Le 11/05/2019 à 12:18, Rory Campbell-Lange a écrit :
I wish to configure a server with two SATA connected SSD disks in
software RAID1.
I'm not sure how best to configure the disks for boot, particularly in
UEFI boot mode, to ensure that /dev/sdb can be booted if (for example)
/dev/sda fails.
I have been configuring each disk as follows:
Device Boot ... Size Id Type
/dev/sdb1 * ... 476M ef EFI (FAT-12/16/32)
/dev/sdb2 ... 119.2G 5 Extended
/dev/sdb5 ... 953M fd Linux raid autodetect -> /md0 (/boot)
/dev/sdb6 ... 1.9G fd Linux raid autodetect -> /md1 (swap)
/dev/sdb7 ... 4.7G fd Linux raid autodetect -> /md2 (/tmp)
/dev/sdb8 ... 111.8G fd Linux raid autodetect -> /md3 (/)
For EFI boot, I would have chosen GPT instead of DOS/MBR.
Some broken UEFI firmwares won't boot from DOS/MBR.
I would also have used LVM for anything but /boot and left some free
space in the volume group for future unforeseen needs. Actually even
/boot can be on LVM, but it is a bit less safe. Managing logical volumes
is easier than RAID arrays.
I have the following questions:
* is it advisable to have a separate EFI boot partition and separate
/boot,
Yes.
or are they effectively the same thing?
Not in Debian. The EFI partition is mounted on /boot/efi and must be
FAT. /boot on FAT may cause trouble when installing or upgrading a kernel.

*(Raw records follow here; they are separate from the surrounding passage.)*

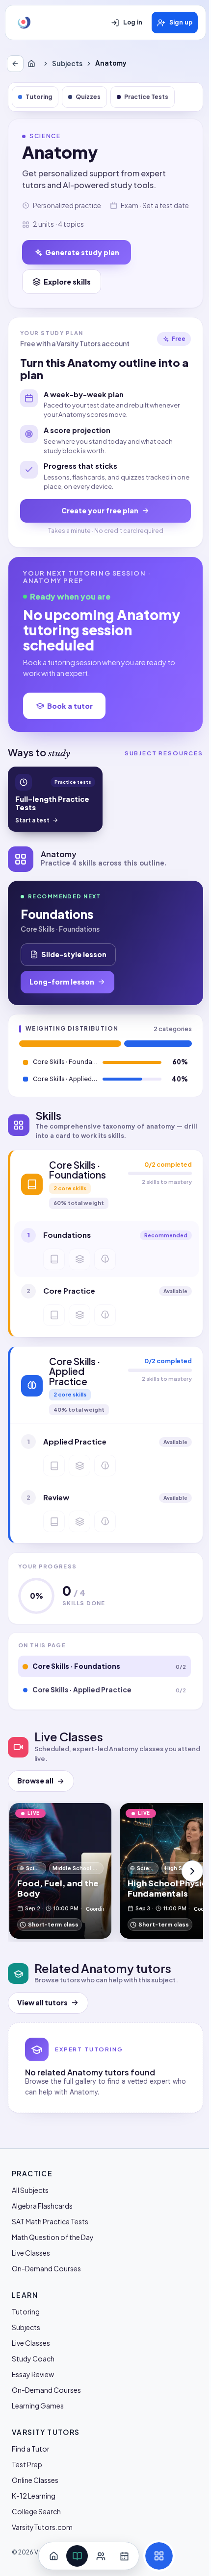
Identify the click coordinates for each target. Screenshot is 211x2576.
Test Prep (27, 2464)
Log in (132, 22)
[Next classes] (192, 1871)
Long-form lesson (61, 981)
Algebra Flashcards (42, 2205)
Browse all (35, 1781)
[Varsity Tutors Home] (24, 22)
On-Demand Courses (46, 2268)
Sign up (180, 22)
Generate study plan (82, 252)
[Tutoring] (100, 2556)
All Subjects (30, 2190)
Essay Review (33, 2374)
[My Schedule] (124, 2556)
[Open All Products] (159, 2556)
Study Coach (33, 2358)
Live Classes (31, 2252)
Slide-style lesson (73, 954)
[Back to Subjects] (15, 63)
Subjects (67, 63)
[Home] (33, 63)
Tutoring (39, 96)
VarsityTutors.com (42, 2527)
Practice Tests (146, 96)
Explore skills (67, 281)
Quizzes (88, 96)
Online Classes (35, 2480)
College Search (36, 2511)
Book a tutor (70, 705)
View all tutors (42, 2002)
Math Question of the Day (53, 2237)
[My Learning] (77, 2556)
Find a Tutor (31, 2448)
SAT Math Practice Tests (50, 2221)
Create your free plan (99, 510)
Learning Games (38, 2405)
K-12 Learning (33, 2495)
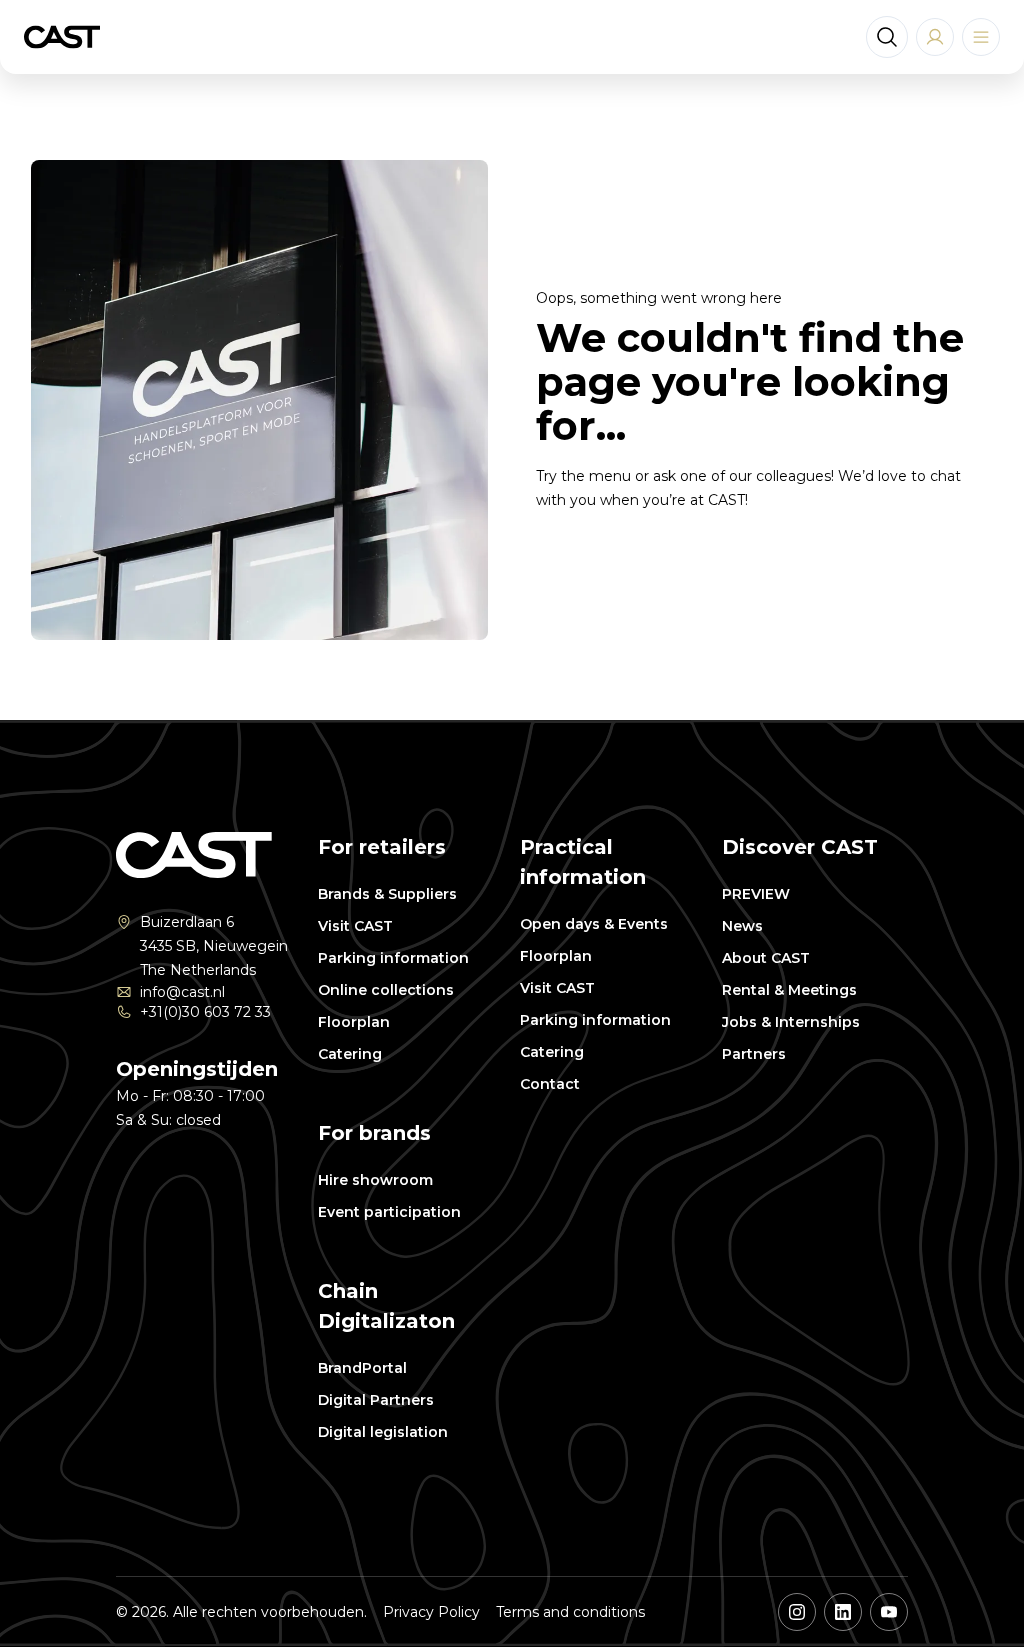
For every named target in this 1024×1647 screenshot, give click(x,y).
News (742, 926)
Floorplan (354, 1022)
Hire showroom (375, 1180)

* is there any benefit at all to having UEFI booting on a pure Linux
server?
Not to my knowledge.
* is there a way to ensure that if there is a grub or kernel upgrade
that grub-install will operate on both /dev/sda and /dev/sdb?
A kernel upgrade does not run grub-install, only update-grub.
I think it is possible with grub-pc (GRUB for BIOS) if both locations
have been registered with dpkg-reconfigure.
I do not think it is possible with grub-efi-* because only one EFI
partition can be mounted on /boot/efi and you cannot register another
location. GRUB upgrades are not so frequent, so you can do it manually
when that happens. But it has caveats. By default grub-install creates
an EFI boot entry labelled "debian", and replace any boot entry with the
same label. So you must use the --bootloader-id option to force a
different label for the second EFI partition, or --no-nvram to not
update EFI boot variables and use efibootmrg to create a custom boot entry.
My method of choice would be to install GRUB in the "removable path"
location of each EFI partition with the --removable option because it
does not need to register EFI boot entries. But I have observed an UEFI
firmware (the same which requires GPT for EFI boot) which ignores the
removable path location if an EFI boot entry pointing to the same disk
exists (even though not functional) so beware. Actually the most
difficult part is to work around the UEFI firmware bugs.